Although Monroe held only one full-time pastorate (Sandusky, Ohio, 1849) he was a frequent visitor to the pulpit as evident in the manuscript sermons. Records of his ministerial career contain sermons on specific Biblical texts as well as on general themes and topics. Many of his sermons were delivered in several different cities which have been annotated on the manuscripts. Several early sermons, dating from 1849, also have the order of service outlined on the manuscript.
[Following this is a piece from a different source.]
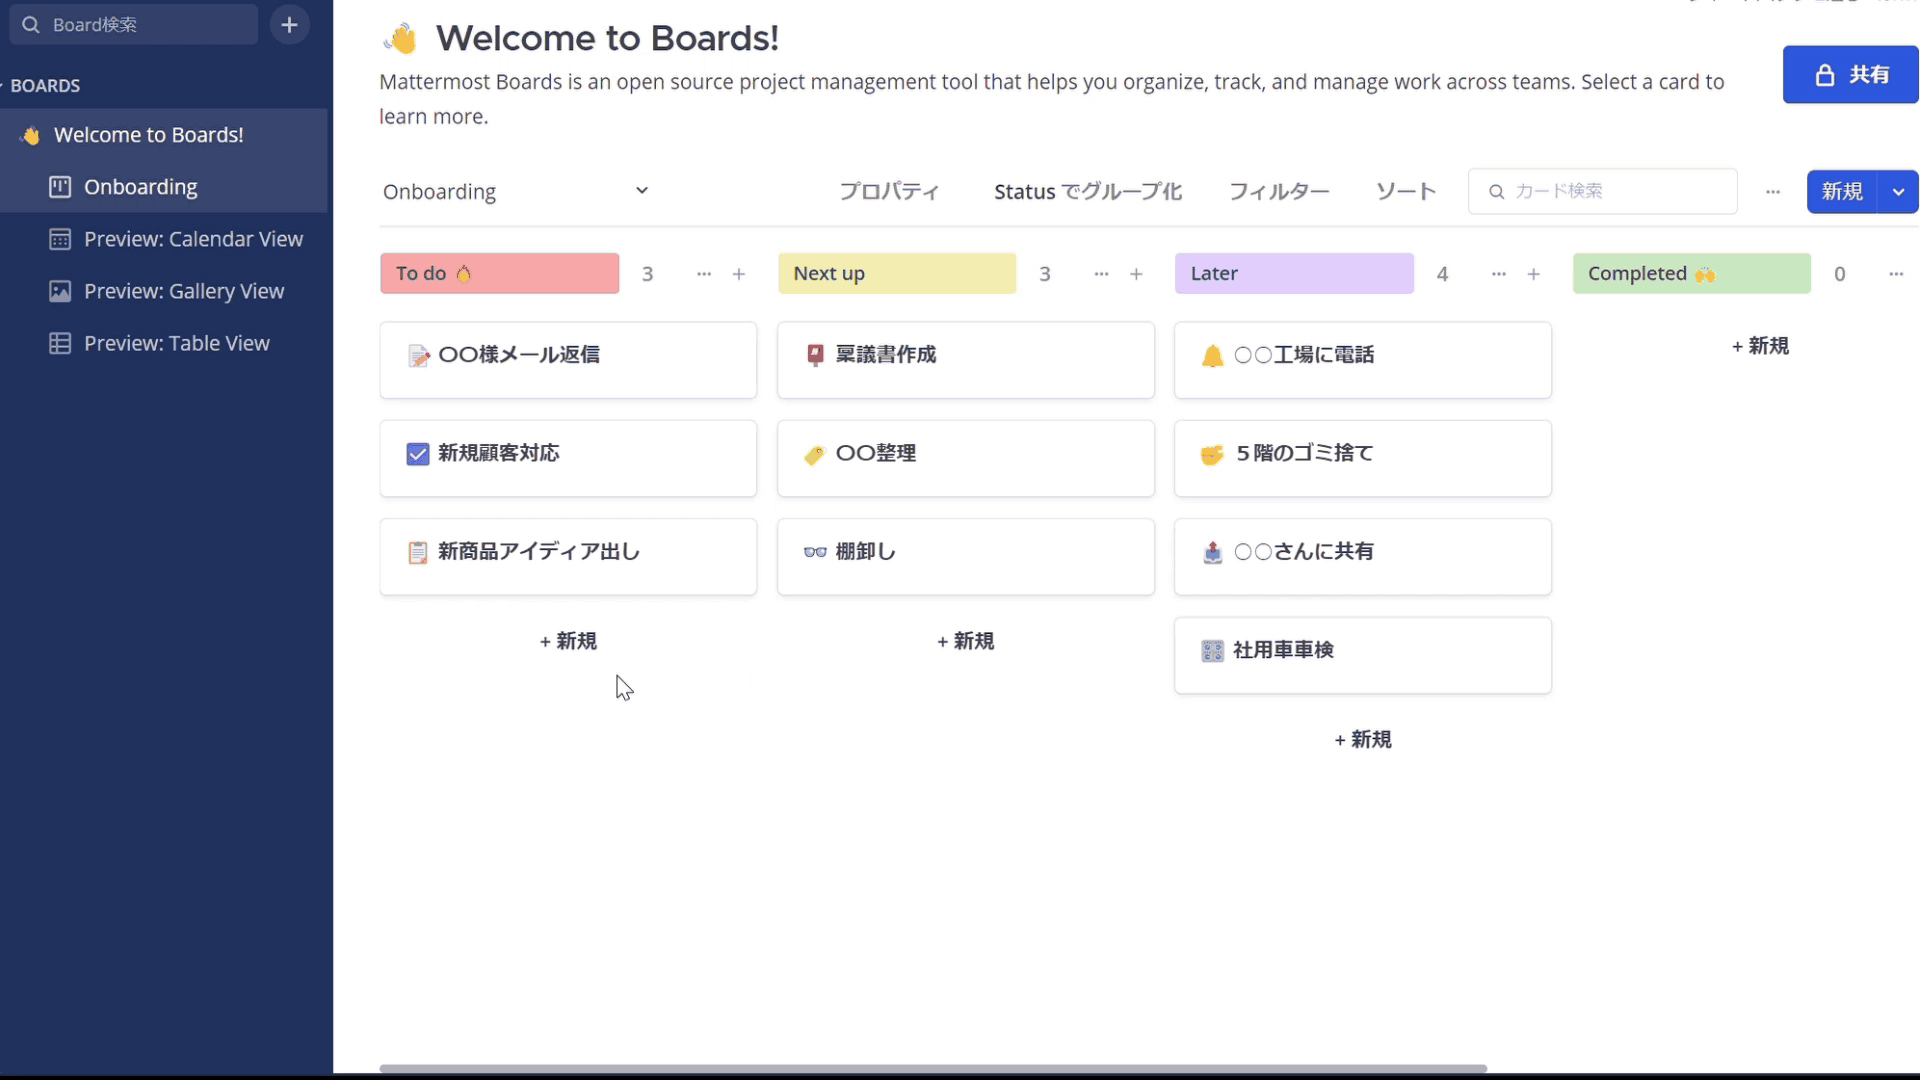Click checkbox icon on 新規顧客対応 card

click(418, 454)
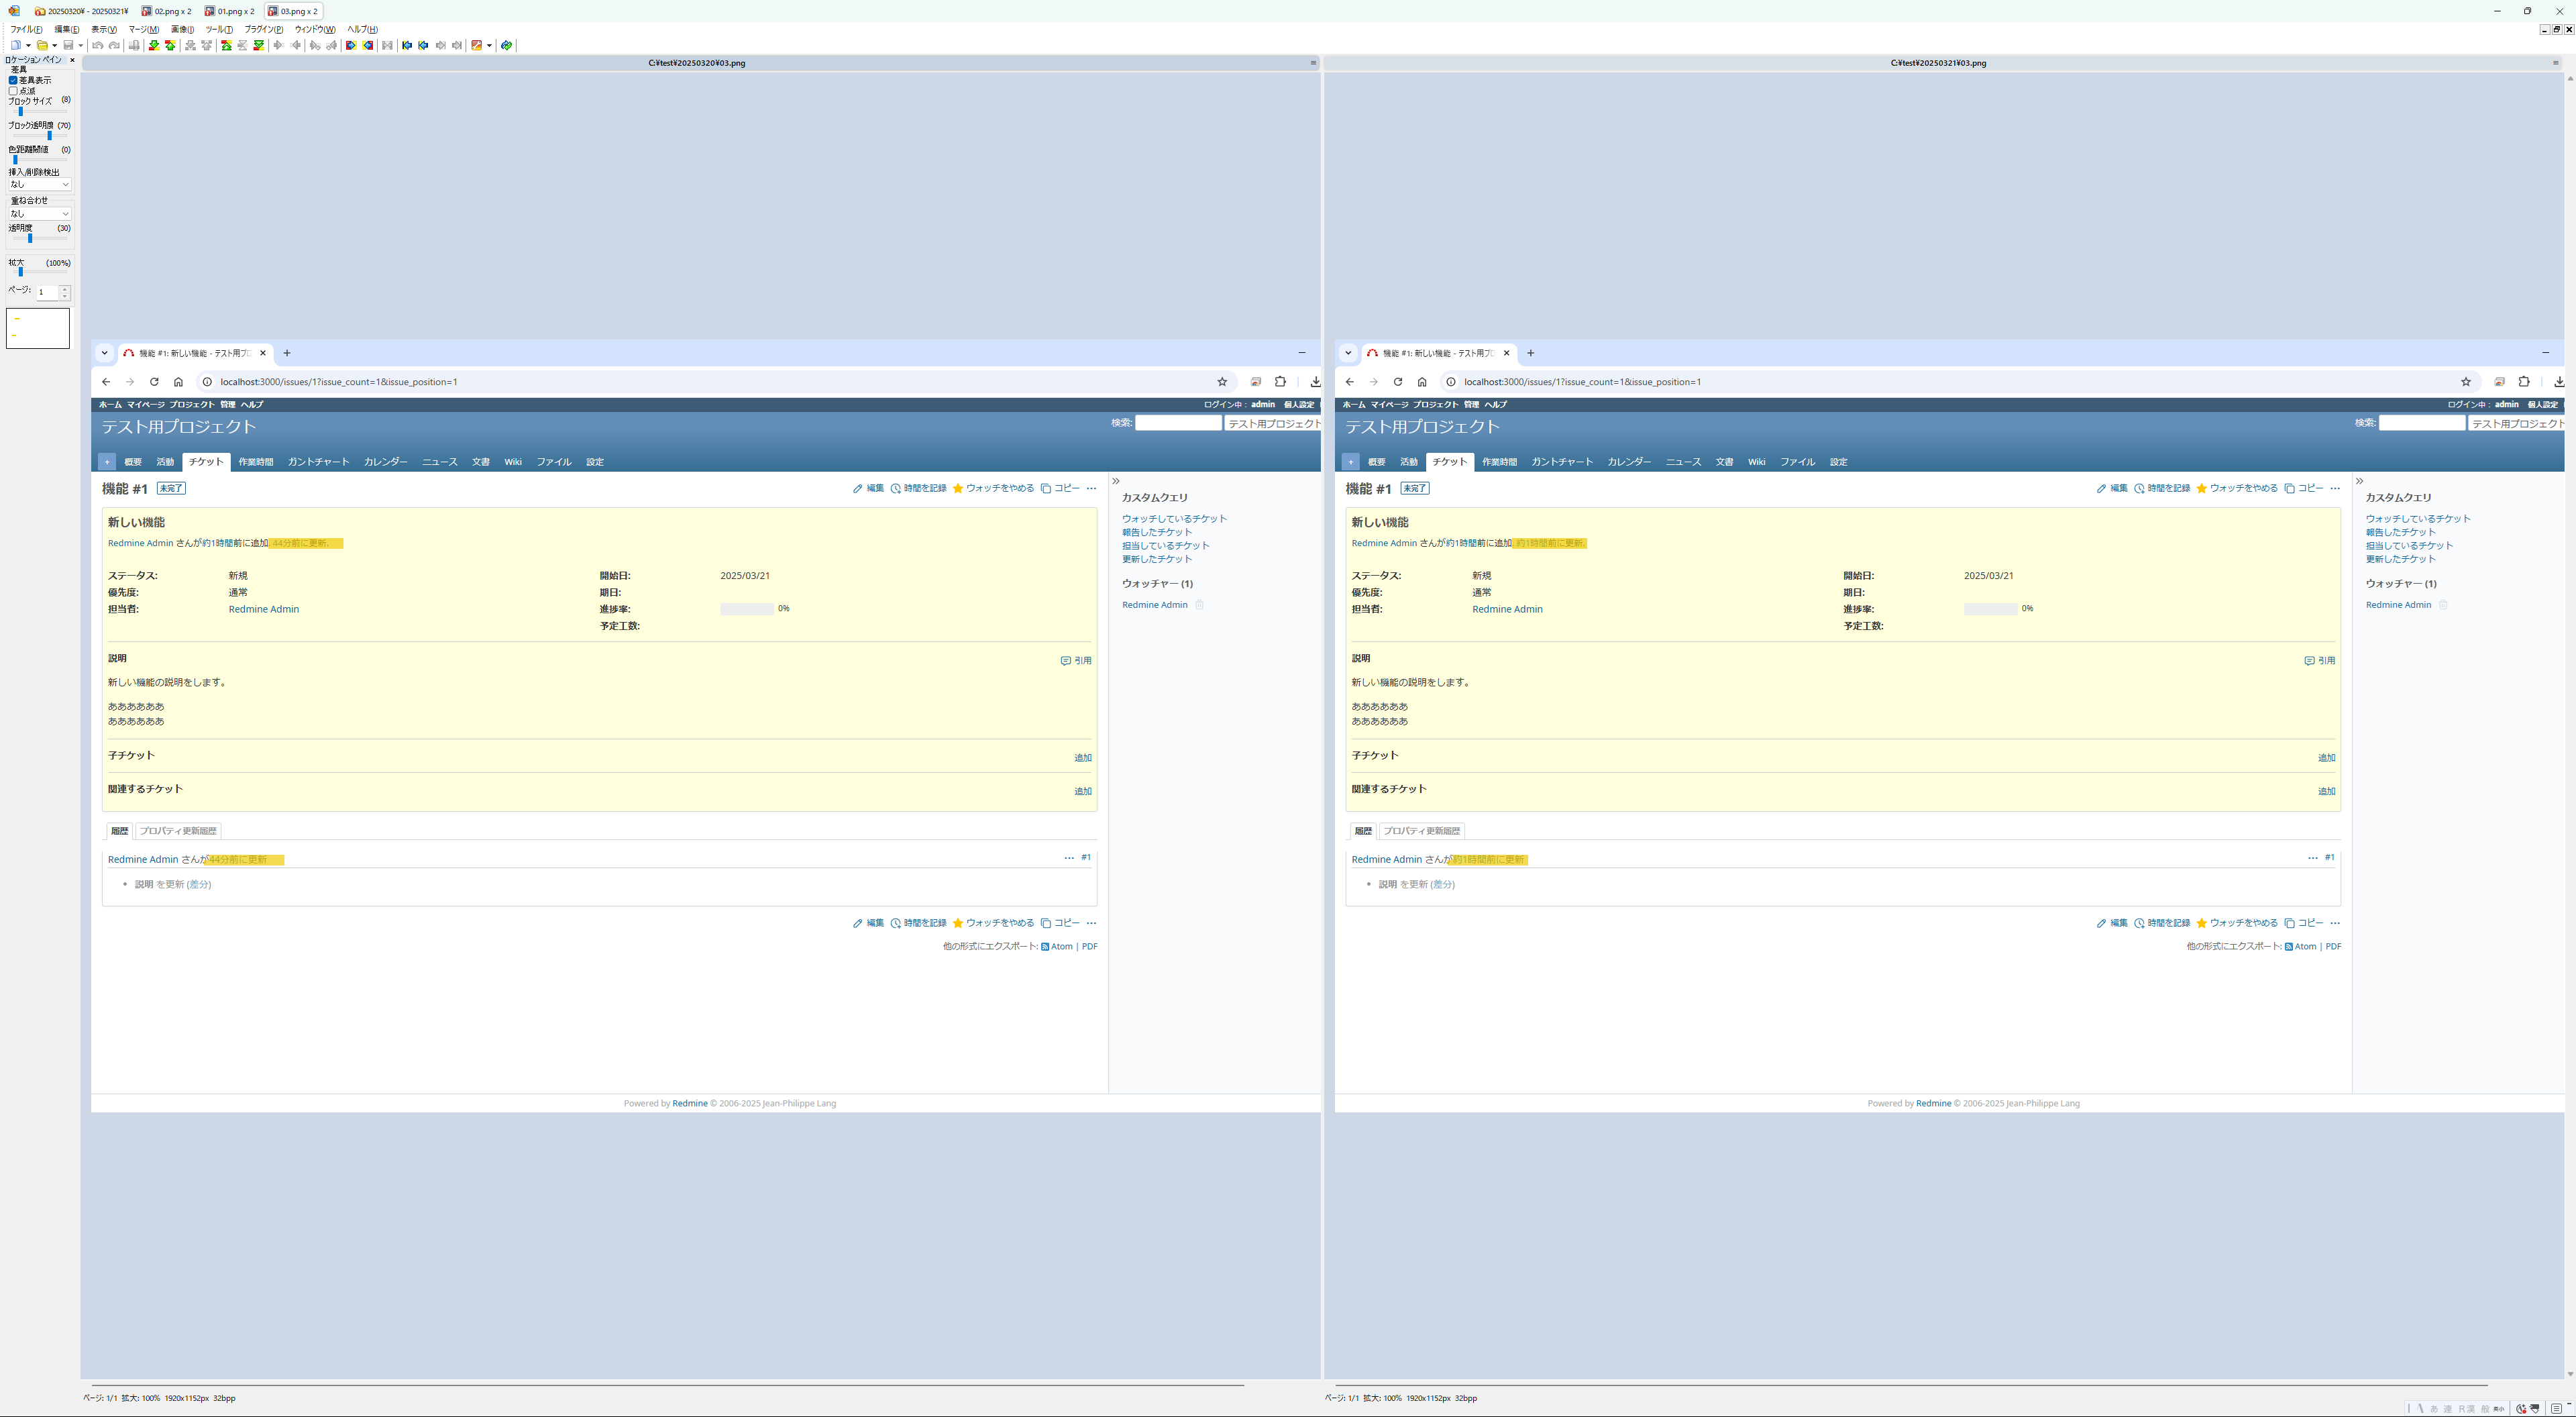
Task: Open the 挿入/削除検出 dropdown
Action: (x=39, y=184)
Marriage licenses, c.1848-61 and Bible Class papers, 1884-92 also attest to his continued devotion to the ministry.
The numerous talks, speeches and addresses delivered by Monroe attest to the diversity of his interests and activities. His public presentations run the gamut from abolition to diplomacy and international law, dating from 1840 to 1898. Of particular interest is a manuscript copy of Monroes 1846 Commencement address on abolition entitled, Moral Heroism. Many of the addresses and speeches are political, explaining the Republican platform or rebuking the opposing partys claims. Frequently the manuscripts contain the dates and places where the addresses were given. Monroes speeches exist in both manuscript draft and printed form, although the bulk of his printed addresses relate to various issues arising from his term in Congress. A series of his addresses were compiled and published as Oberlin Thursday Lectures: Addresses and Essays (Oberlin, 1897). Drafts and typescript versions of these published lectures are present in this series and have been segregated from the other manuscript and printed addresses.
Monroes career as a professor which began in the mid-1840s and ended in 1896 is only partially documented here. The majority of his lectures and teaching materials date from the mid-1880s. Included are lectures in political economy, modern history, and rhetoric.
The final series is comprised mainly of miscellany associated with Monroe. The Oberlin College diploma of his first wife (Elizabeth Maxwell) is recorded here as are three of his diplomas. Several certificates are found among the miscellany, including the 1862 document naming Monroe as U.S. Consul to Rio de Janeiro which is signed by both Abraham Lincoln and William Seward. The 1819 marriage license of his parents accounts for the earliest span date in his papers. A brief autobiographical account begun around 1840 provides a yearly account of his activities beginning retrospectively in 1821 and ending in 1869.
A large assortment of receipts from 1852 to 1893 provides a rare glimpse into expenditures for a late 19th century household. Receipts include grocery and hardware purchases. Several account and subscription books attest to Monroes success as a fundraiser. Of special interest are two subscription books listing donors to the Oberlin-Wellington Rescue defense fund in 1859, and an account book of subscribers to temperance fund drives.